Aquele foi um dia complicado. Deixar Lisboa e as suas pessoas para trás. Aquando da entrada para as portas de embarque, nos últimos olhares, nos últimos abraços, as lágrimas, supostamente proibidas de comum acordo, mas inevitáveis, visitaram os seus olhos e os dos que se foram despedir. Foi estranho atravessar aquelas portas sozinho. Esse foi o início da sua aventura. Um aperto no peito. Uma lágrima. Uma mensagem a dizer: "Amo-te". E o avião levantou voo... e no ar disse ainda um último adeus a Lisboa, à sua cidade, à sua antiga vida.

Não sabia como ia ser dali para a frente. Não sabia o que ia encontrar. Quem iria conhecer. O que iria fazer. Levou consigo um número de telefone e a esperança de que alguém atendesse do outro lado.

-Estou?...

LIVRE!

Procurar algo para lá do que os olhos viam, era o que tentava fazer todos os dias, desde o acordar ao deitar. Descobrir o que estava para lá da natural percepção das coisas. Em tempos apelidou-se de sonhador, mas essa ideia foi-se desvanecendo com o tempo, estava a crescer. E nada o podia impedir. Onde ficaram as viagens às terras perdidas? Onde pararam as batalhas travadas nos grandes campos verdes? Onde se perderam essas memórias? Onde se perdera ele?

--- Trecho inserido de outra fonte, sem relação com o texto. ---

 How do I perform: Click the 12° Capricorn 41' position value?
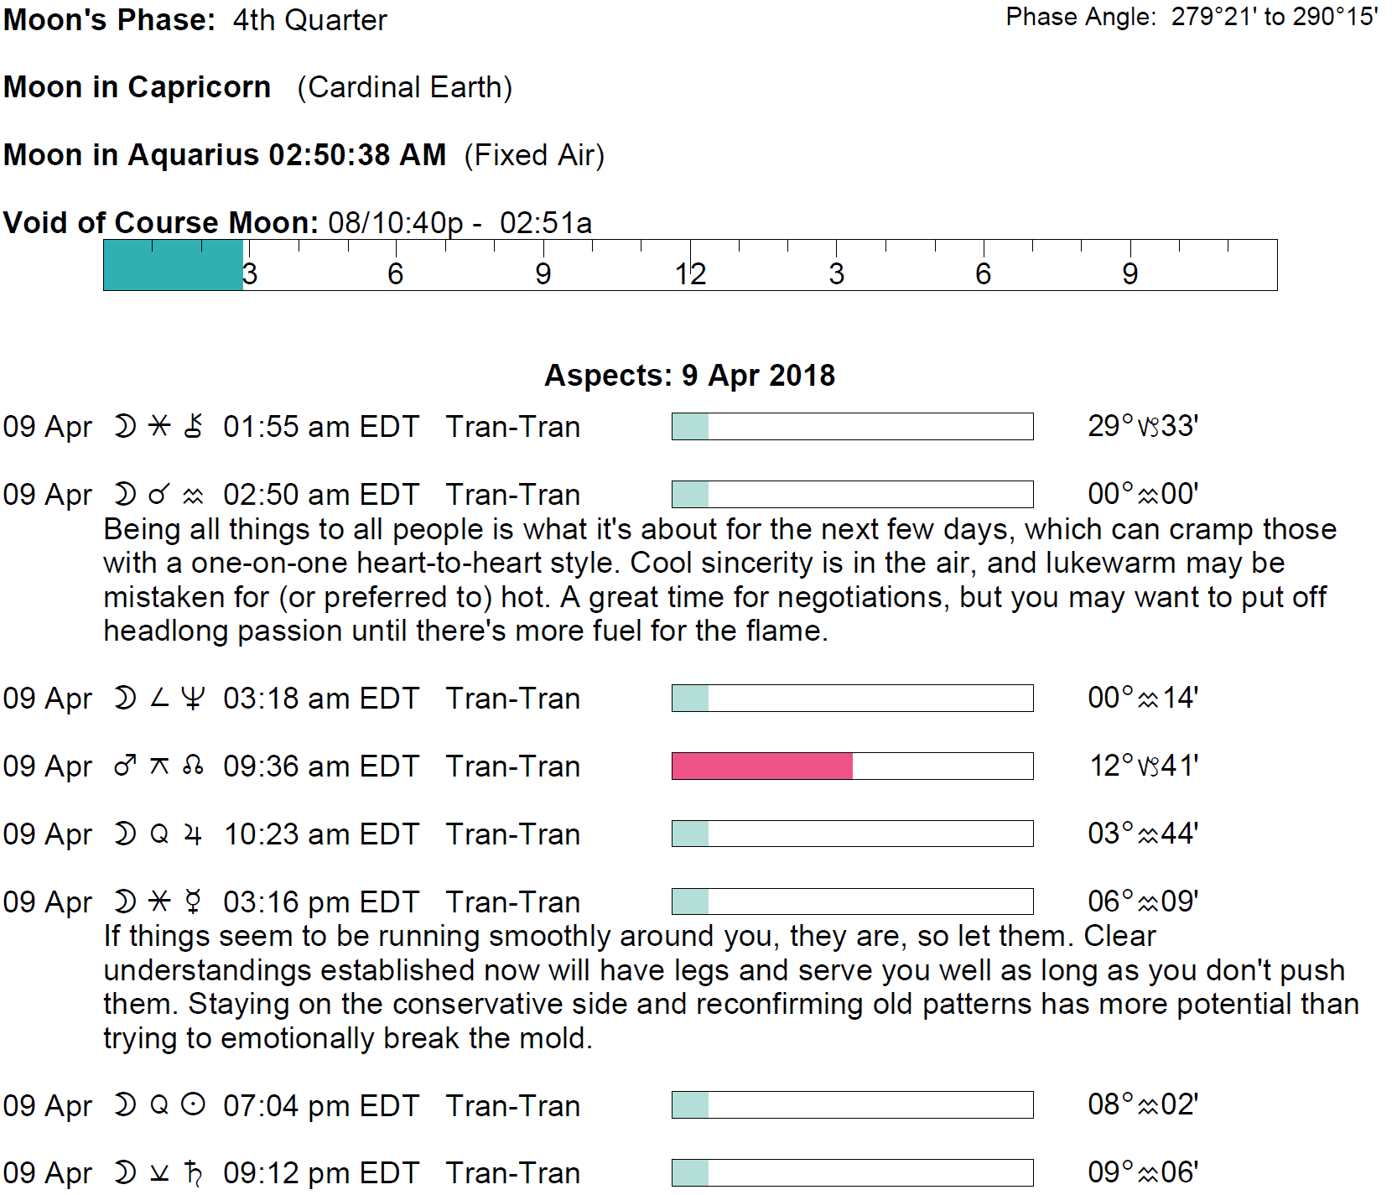pos(1144,766)
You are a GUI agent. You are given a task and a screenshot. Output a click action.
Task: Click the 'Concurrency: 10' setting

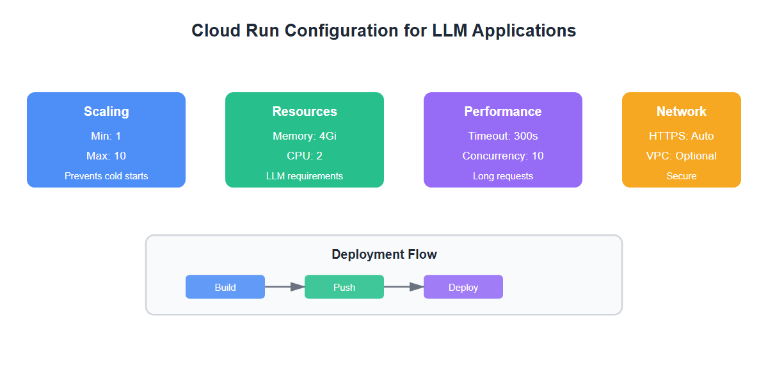[503, 156]
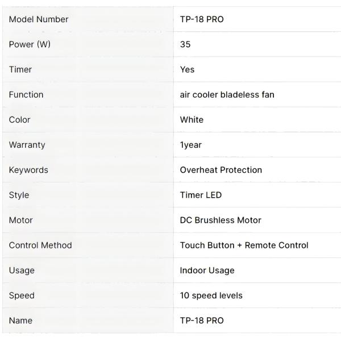Click the Power (W) label

pos(30,44)
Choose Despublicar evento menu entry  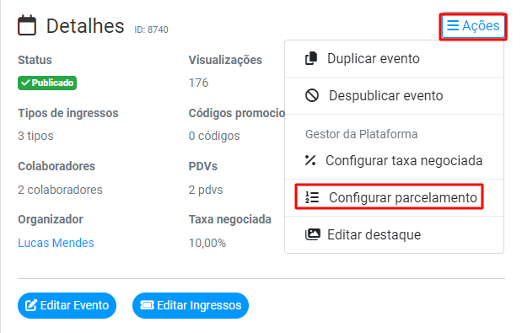(x=394, y=96)
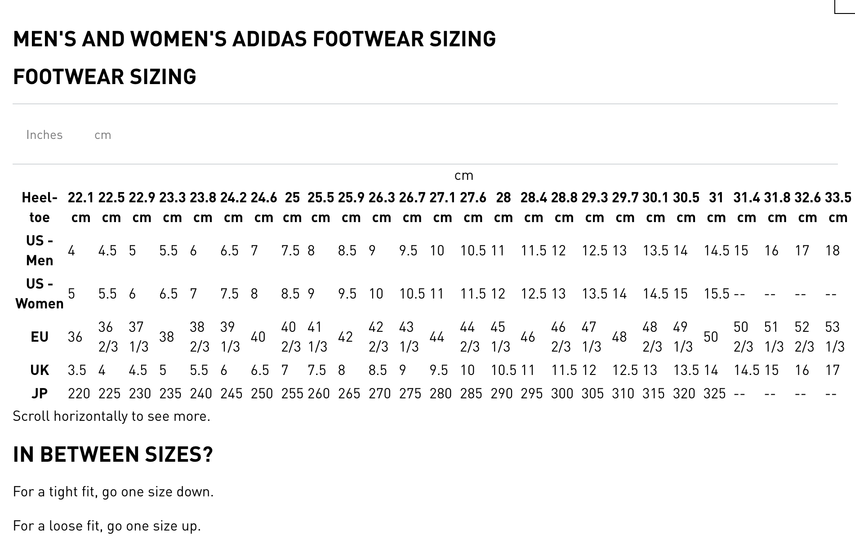Image resolution: width=855 pixels, height=544 pixels.
Task: Click the 'In Between Sizes?' heading
Action: (113, 455)
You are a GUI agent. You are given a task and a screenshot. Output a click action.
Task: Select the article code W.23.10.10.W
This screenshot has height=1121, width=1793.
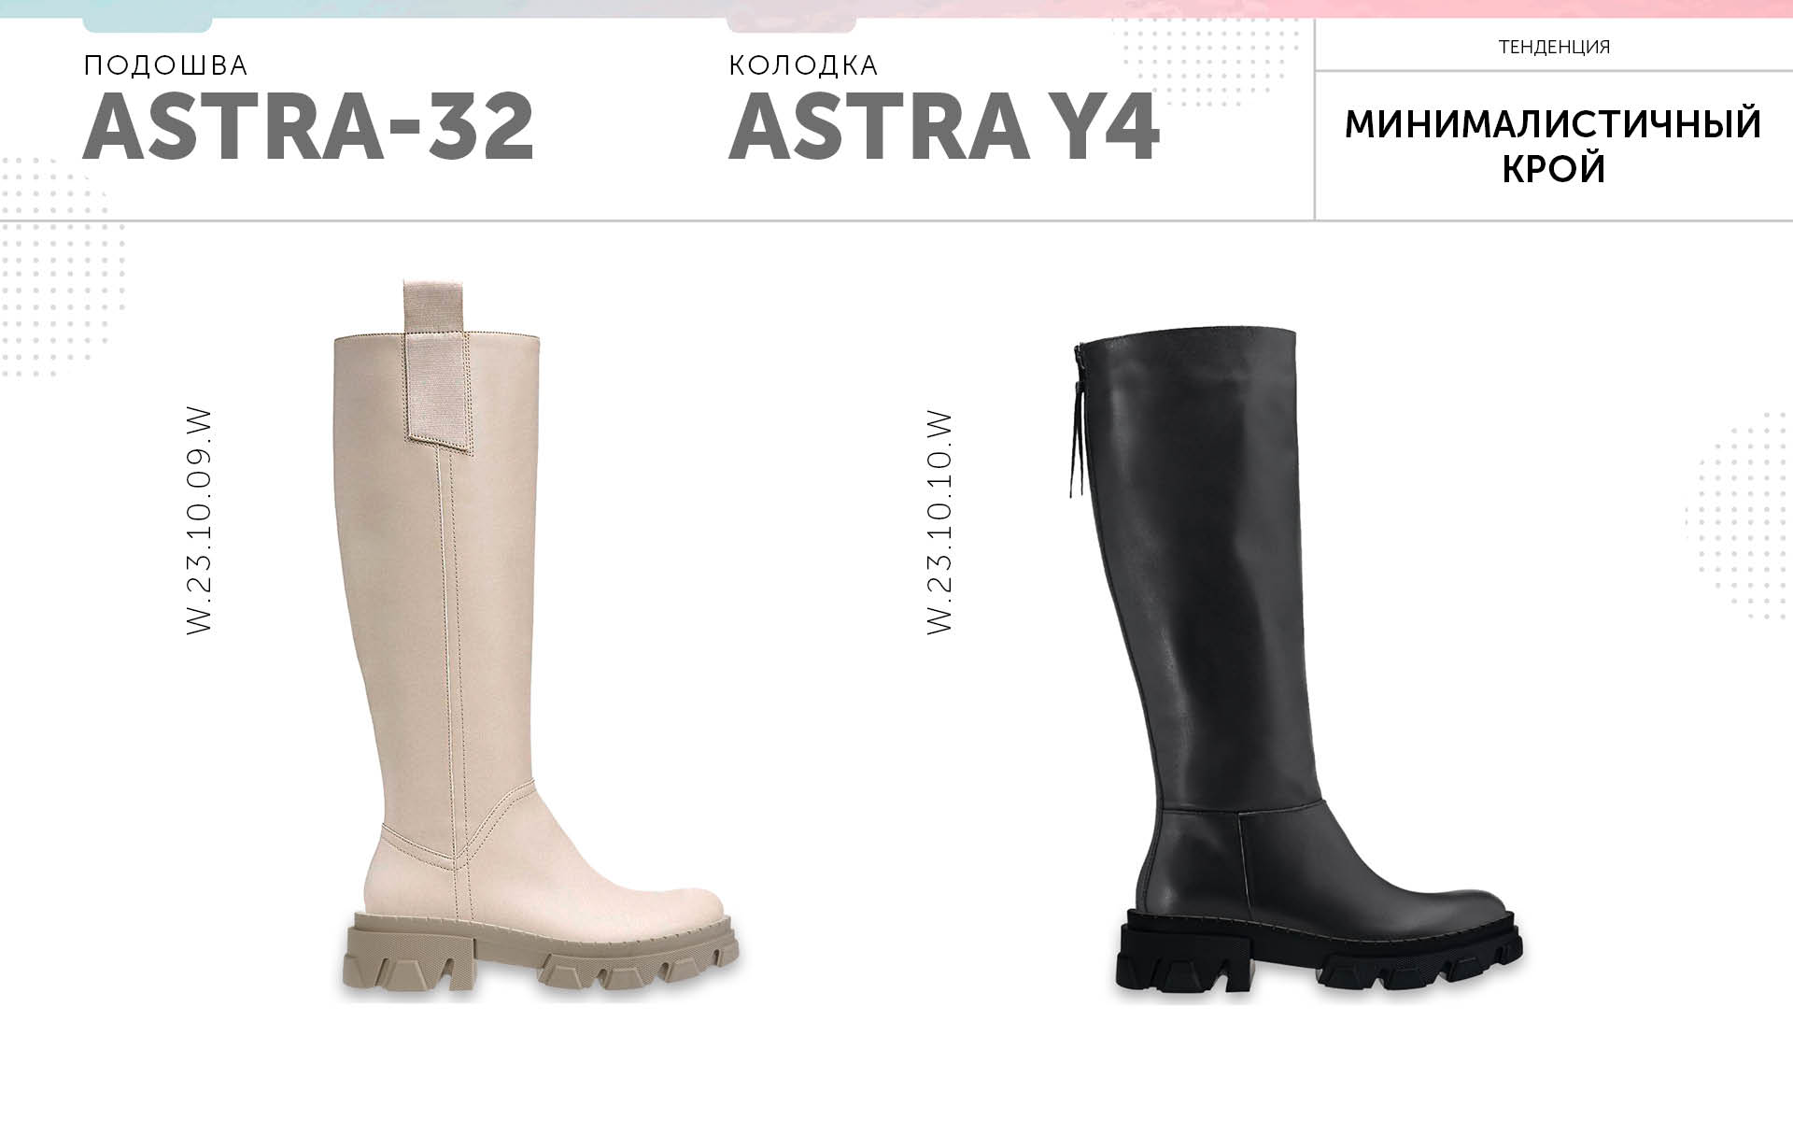(x=939, y=523)
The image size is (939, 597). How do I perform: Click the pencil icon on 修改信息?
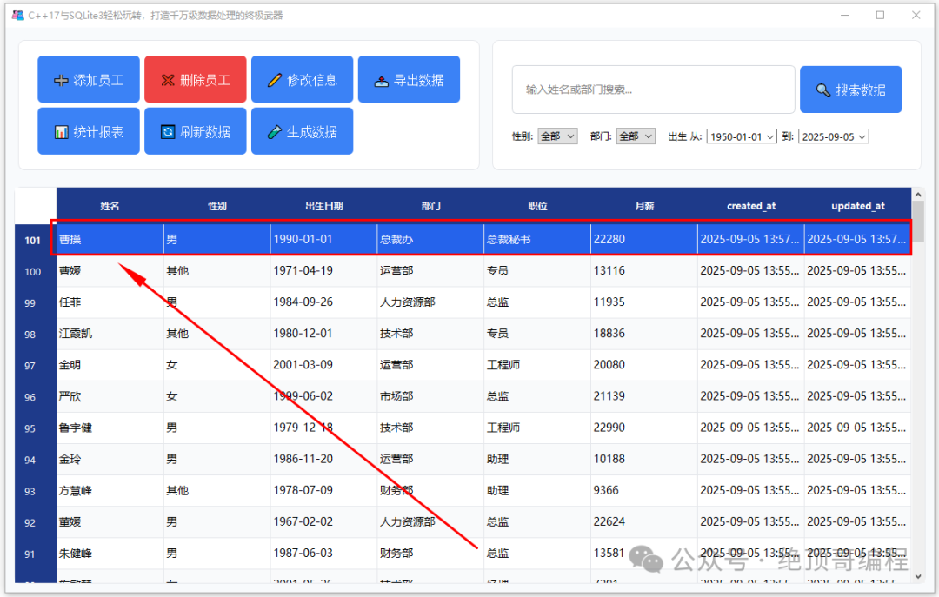pos(274,80)
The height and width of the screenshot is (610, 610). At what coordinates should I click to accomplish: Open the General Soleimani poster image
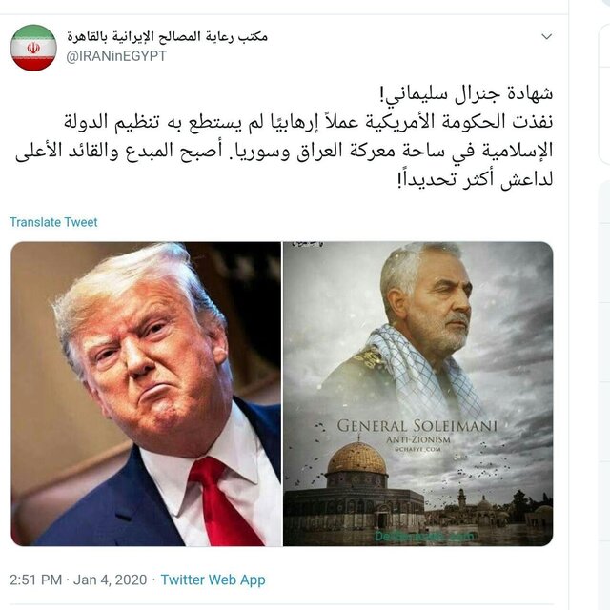click(417, 394)
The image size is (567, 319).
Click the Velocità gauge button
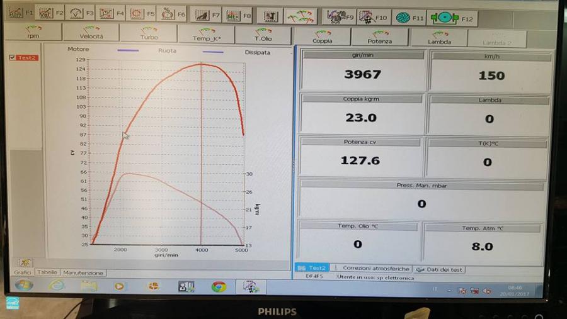(91, 33)
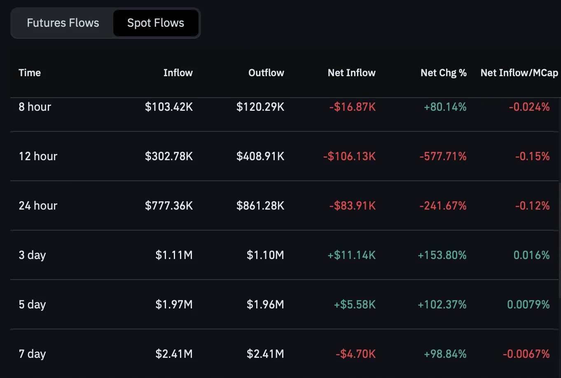
Task: Click the 0.0079% Net Inflow/MCap value
Action: click(528, 305)
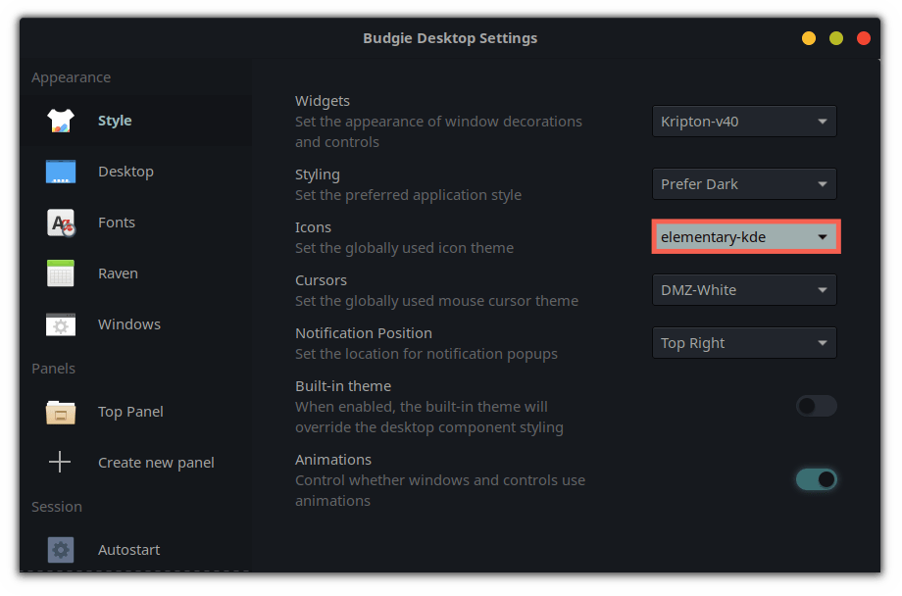Open the Top Panel settings entry
Screen dimensions: 902x596
[130, 412]
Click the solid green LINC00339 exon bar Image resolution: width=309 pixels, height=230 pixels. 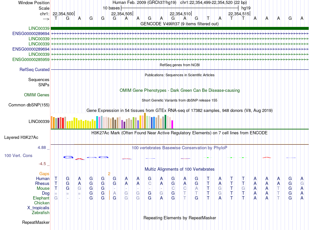pyautogui.click(x=180, y=28)
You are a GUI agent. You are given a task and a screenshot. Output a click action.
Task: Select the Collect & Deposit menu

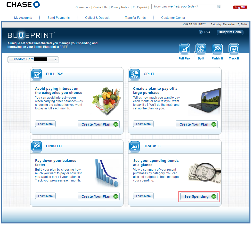click(x=97, y=18)
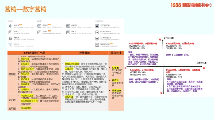Open the 明星工厂 icon
The image size is (214, 120).
pos(67,32)
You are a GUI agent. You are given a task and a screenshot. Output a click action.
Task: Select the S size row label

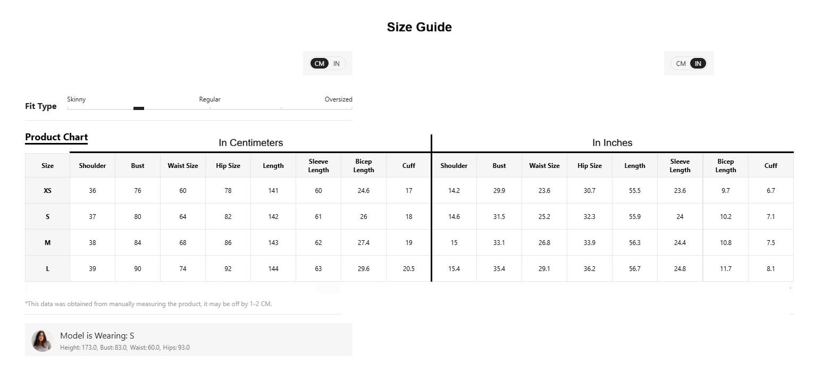tap(47, 217)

O tempo corria atrás dele. O tempo corre atrás de todos. Ele não era excepção. O tempo trazia-lhe o esquecimento. O esquecimento de um tempo em que lutara pela liberdade. E parecia, agora, que nada fazia sentido. Onde ficou todo o sonho? Quando começou a realidade não imaginada? E olhou para si, uma figura desleixada, desarrumada, desconcertada, e não se imaginou assim. Só o seu rosto, no espelho, revelava os tempos longínquos em que acreditava. Liberdade.

Livre, disseram-lhe um dia, és livre!

Serei?, pensou.

Talvez. Não tanto como ontem... não tanto como amanhã.